‘Kendimizi var etmek için mücadele içerisindeyiz’ diyen DAD Eş Genel Başkanı Kadriye Doğan, Alevilerin oy potansiyeli olarak görülmesini eleştirdi
14 Mayıs seçimlerinde farklı inanç ve kesimlerin oyları belirleyici olacak. Diyanet’in ve zorunlu din derslerinin kaldırılması, Cemevlerinin yasal statüye kavuşturulması, Madımak Oteli’nin müze yapılması, Alevi köylerine cami yapılmaması, imam atanmaması ve ayrımcılığın son bulması gibi birçok talepleri yanıtsız bırakılan Alevi seçmenlerin de bu seçimlerde oy rengi merak edilen konuların başında geliyor.
Demokratik Alevi Dernekleri (DAD) Eş Genel Başkanı Kadriye Doğan, Alevilerin talepleri ve seçimlere dair değerlendirmelerde bulundu.
‘Kendimizi var etme mücadelesindeyiz’
Türkiye’de Alevi olmanın zor ve ağır olduğunu belirten Doğan, “Kendimizi var etmek için mücadele içerisindeyiz ve bu mücadele devam edecek. Bir seçim sürecine girdik ve Türkiye Cumhuriyeti 2’inci yüzyılında Alevilerin Diyanet’in kaldırılması, zorunlu din derslerin kaldırılması, ibadet hanelerin kabulü, Madımak’ın müze olması, elimizden alınan türbelerimizin, değerlerimizin bütün bunlar uzun zamandır mücadele verdiğimiz ve hak ediş olarak hanemize yazmak istediğimiz mücadele alanlarımız” diye belirtti.
‘Aleviler kendi inancını inşa etmeli’
Alevilerin ve Alevi örgütlerinin iktidarın kurduğu Alevi-Bektaşi Kültür ve Cemevi Başkanlığı’nı “kayyum” olarak değerlendirdiğini ifade eden Doğan, “Alevi dostlarından, Alevilerin dertlerinden anlayan noktada olan tüm siyasi partilere, siyasi oluşumlara bunun geri çekilmesi konusundan çağrımız vardı, derhal geri çekilsin. Bunun özü şu; Alevilerin örgütlenip kendi sorunlarını ve Alevi inancını inşa etmesi gerekiyor” ifadelerini kullandı.

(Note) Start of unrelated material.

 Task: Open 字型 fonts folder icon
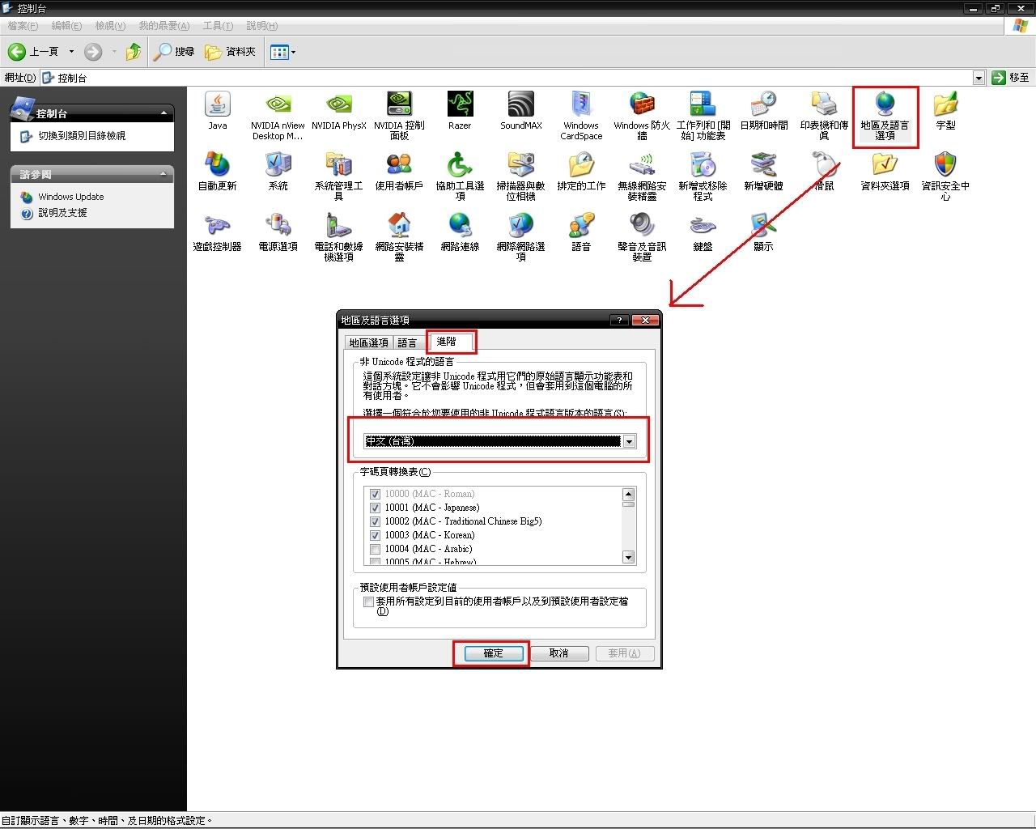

‘Oy potansiyeli olmaktan kurtulmak lazım’
Ankara’da 2022 yılının Temmuz ayında Alevi kurumlarına eş zamanlı olarak gerçekleştirilen saldırıya değinen Doğan, şunları belirtti: “Duruşmalardan bir tanesine katıldım bizzat izledim. Saldırıların arkasındakiler, bunu o kadar rahat yapabildiği gibi adliye koridorlarında hukuksal yolu da biliyor. Saldırgan için ilk başta ‘akıl sağlığı yerinde değil’ denildi ancak hukuki itirazlardan sonra tekrar Adli Tıp Kurumu’na (ATK) gönderildiğinde akıl sağlığının yerinde olduğu yönünde rapor geldi. İktidara şunu söylemekten tereddüt etmeyeceğim; Bugüne kadar olan devlet, Alevilere yapılan her türlü haksızlığı, hukuksuzluğu bir şekilde hukuki anlamda akladı. Bunun gereğini yerine getirmedi. Hukuk yerine getirilmediği için de hep tekrarına maruz kaldık. Bu davayı izlerken genç bir hakim hanım vardı. Tam karşısına oturdum, dava süreci uzun da sürdü ancak hiç göz göze gelemedik ve oradaki ne avukat ne de kalabalıkla da göz göze gelmedi. Ne zaman ki sanığın dosyası savunmaya geçti, onunla göz göze geldi ve her söylediğini onaylayarak, başını sallayarak bir tavır ortaya koydu. Mahkemelerde bunlar yaşandığı takdirde Aleviler bunun sonuçlarını hep yaşayacaktır. Alevilerin, yaralarının devam etmemesi için örgütlenmeleri gerekiyor. Bir oy potansiyeli veya bir sayı potansiyeli olmaktan artık kurtulmak lazım.”
‘Devlet depremde Alevileri kendi haline bıraktı’
Mereş merkezli 6 Şubat’ta meydana gelen depremlerin ardından iki kez bölgeye giderek, gözlemlerde bulunduğunu söyleyen Doğan, “Yoğunlukta Alevi toplumunun yaşadığı bu bölgeye 3 gün boyunca kurumlarıyla gitmeyen, kendi haline bırakan, örülen dayanışma ağlarını ortadan kaldırmak için Olağanüstü Hal (OHAL) ilan eden bir devlet anlayışıyla karşı karşıya kaldık” dedi.
‘Oyumuz Yeşil Sol Partiye’
Seçim çalışmalarını sürdüren ittifak ve siyasi partilere dikkat çeken Doğan, şöyle devam etti: “Cumhur İttifakı üzerine konuşmak bile çok anlamsız. Aleviler olarak Cumhur İttifakı’nın biran evvel bu toplumdan gitmesini isteyen bir yerdeyiz. Millet İttifakı’na gelince de bileşenlerine baktığımız zaman Alevilerle ilgili geçmişi ‘ak pak’ olmayan bir ortaklık zemini söz konusu. Alevi inancını temsilen hiçbir yapının varlığını kabul etmemiştir. Cumhuriyet 100 yılı geride bırakırken, topluma baktığımızda elimizde kalan çok fazla ışık yok. Hakikaten ülke bugün bir savaş haliyle iktidarı ayakta tutma noktasına geldi. Şöyle baktığımızda hiçbir alan için olumlu bir gelecek vaat etmiyor. Hep ne diyoruz işte ‘Demokrasi bitti, ahlak bitti, adalet bitti, eğitim bitti, doğa talan edildi.’ Bu anlamda samimi bulduğum tek ittifak Emek ve Özgürlük İttifakı’dır. Emek ve Özgürlük İttifakı’nın hem programı hem duruşu bizim için samimi bir yerde duruyor. Oyumuz Yeşil Sol Parti’ye, zalimin değil mazlumun yanındayız. Mazlumun hakkını savunmaya çalışan, bedel ödeyen bu partiye elbette ki oy vereceğiz.”